While at a restaurant in Alabama, our server was taking our drink order. "We have tea and Coke," she said. I promptly ordered tea.
My dining companion understood more than I did, politely inquiring, "What kind of Coke do y'all have?" The server then listed off Pepsi, Sierra Mist, Diet Pepsi, etc.
What I got to drink wasn't anything I call tea. Instead, it was something more syrupy than an '80s ballad: sweet tea.
The language barriers I have encountered working with people in the South have often been an interesting challenge. There are phrases, such as "tea" that have a very specific meaning to me. Just like Coke means any carbonated drink.
Language barriers aside, it is more the cultural barriers that I find to be just as challenging and usually more tricky. In most cases, just keeping my word will go farther than a written document. But, not always. Even the South, a culture that prides itself on tradition still has pockets of areas where written contracts are the better course of action.
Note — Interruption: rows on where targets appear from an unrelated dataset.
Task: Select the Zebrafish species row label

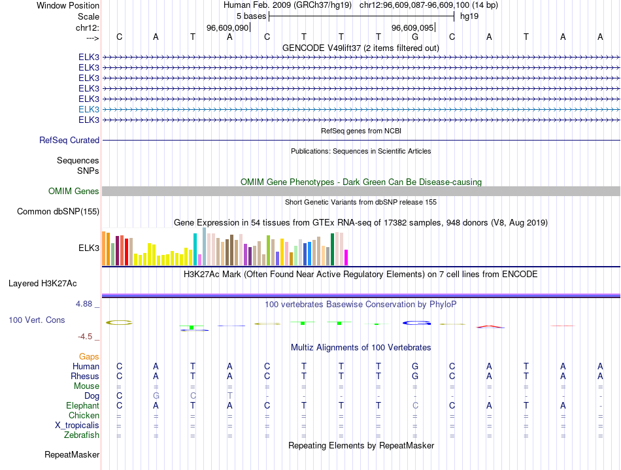Action: (82, 435)
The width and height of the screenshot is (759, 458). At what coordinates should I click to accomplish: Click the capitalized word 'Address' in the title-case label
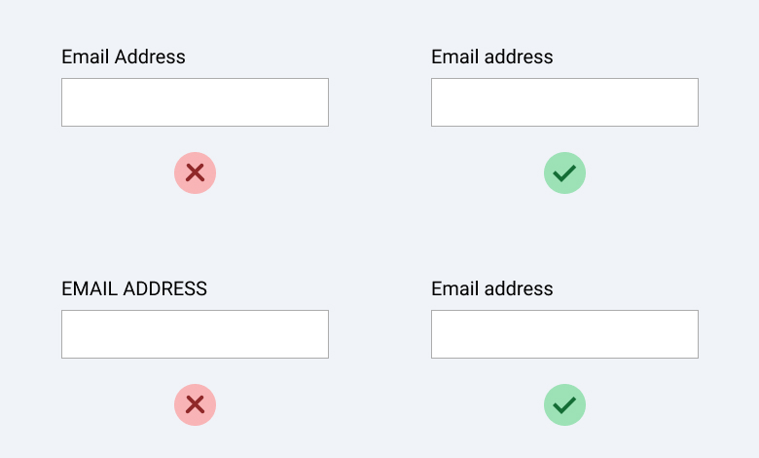(x=150, y=57)
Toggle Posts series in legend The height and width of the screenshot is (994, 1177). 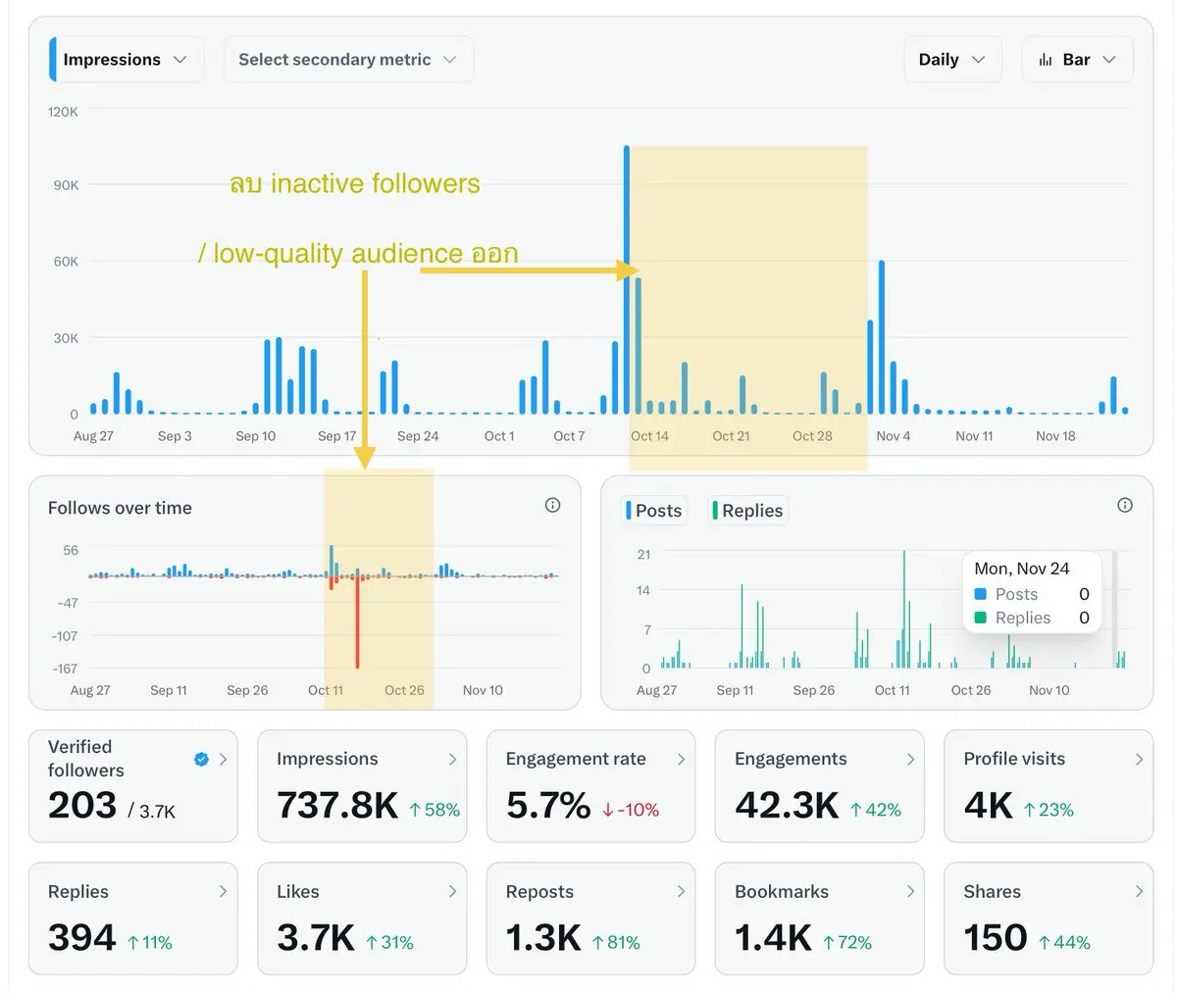[x=653, y=511]
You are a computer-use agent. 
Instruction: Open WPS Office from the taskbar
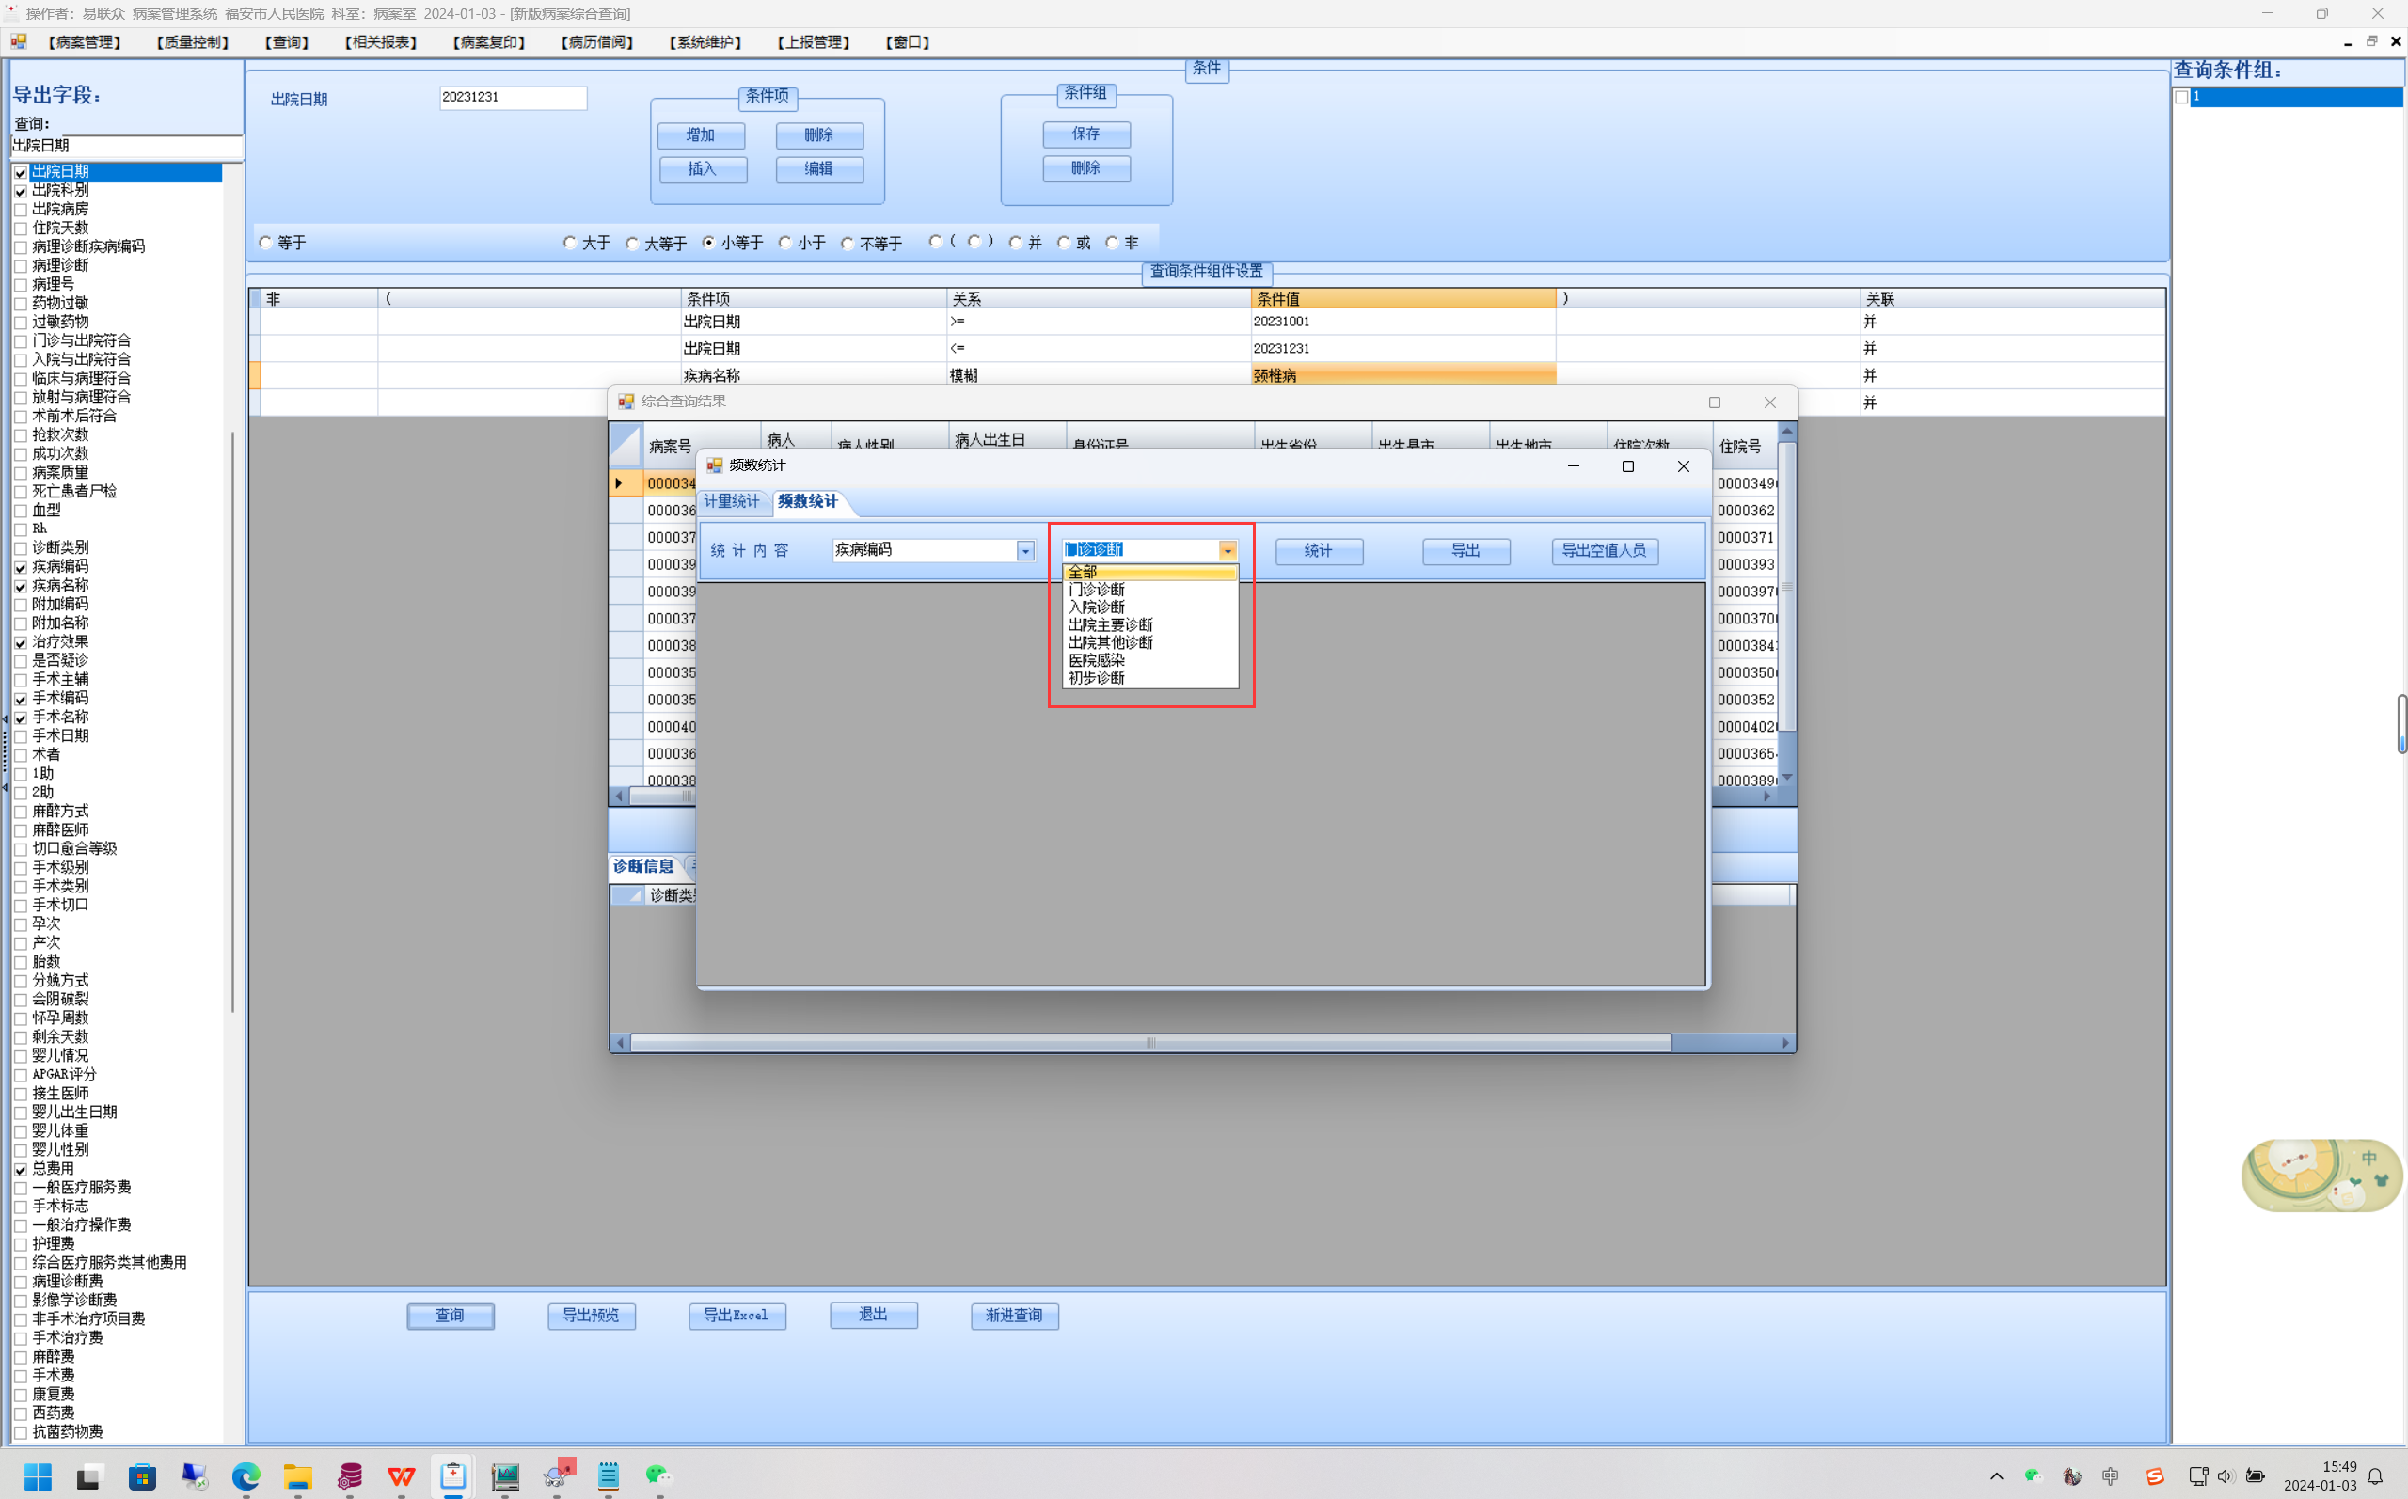401,1476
For example, when the Waterfords moved in, I didn't have a garage door opener for the tenant. When I say opener, I am referring to the $20 hand-held piece of plastic kept in one's car and used for the purpose of opening a garage door. There was indeed a contraption--also called a garage door opener--installed and fully operational at this house.
When Mrs. Waterford asked about the missing remotes, I told her to buy them. I may have even told her they cost about $20 at the local big box hardware store. And, I know I told her to send me the receipt if she buys them so I could reimburse her. And, for all you legal-types out there, you can wince now: I did not put this in writing.
Imagine my shock when a receipt was faxed to me for the installation of the new contraption which opens the garage door along with two new hand-held remotes to operate the said contraption. This tenant efficiently followed up with an e-mail, explaining she needs to be reimbursed right away because she needs the money to pay rent.
After the smelling salts and EKG paddles were administered, Marty Sunshine and I discussed this. Do we pay for the language barrier, cultural barrier and my stupid not-in-writing mistake? Or, do we go back and fight with the tenant? If we fight back, what is the likely outcome? Any reputable attorney will tell you never to fight on principle.
The most likely outcome will not be a note from them saying, "oops, my bad." Instead, I can expect either a response e-mail note, sucking up their mistake, but causing ill feelings based on a complete misunderstanding or they might withhold the cost this installation from the rent and say "you said garage door opener." (and, I may have specified remotes, but I don't remember any more).
If the tenant chooses to withhold the cost of the installation from the rent, of course, I start the entire eviction process. If they fight me on the eviction process, it could take several months (for example, Mr. Smith, had he shown up for his court date he probably would have stayed in the home at least until Christmas). All this fuss for less than almost one third of their rent, and more importantly, content and compliant tenants.
In either of those situations, it will cost me a lot more than the replacement of one garage door contraption. Sometimes money isn't the only cost. Bad tenant relations can be more costly than an eviction. And, an eviction isn't cheap either. Just ask Legal Eagle's Harvard-bound Eaglet.
Early on in my real estate career, I was told the four corners rule: "If it isn't printed between the four corners of this piece of paper, it doesn't count." In this case, I don't have an e-mail or anything in writing to counter this innocent mistake. Yes, I suspect it was a naive mistake on the part of the tenant--who had never owned a home before. But, it was a very foolish and costly mistake on my part. Language and cultural barrier aside, I know better.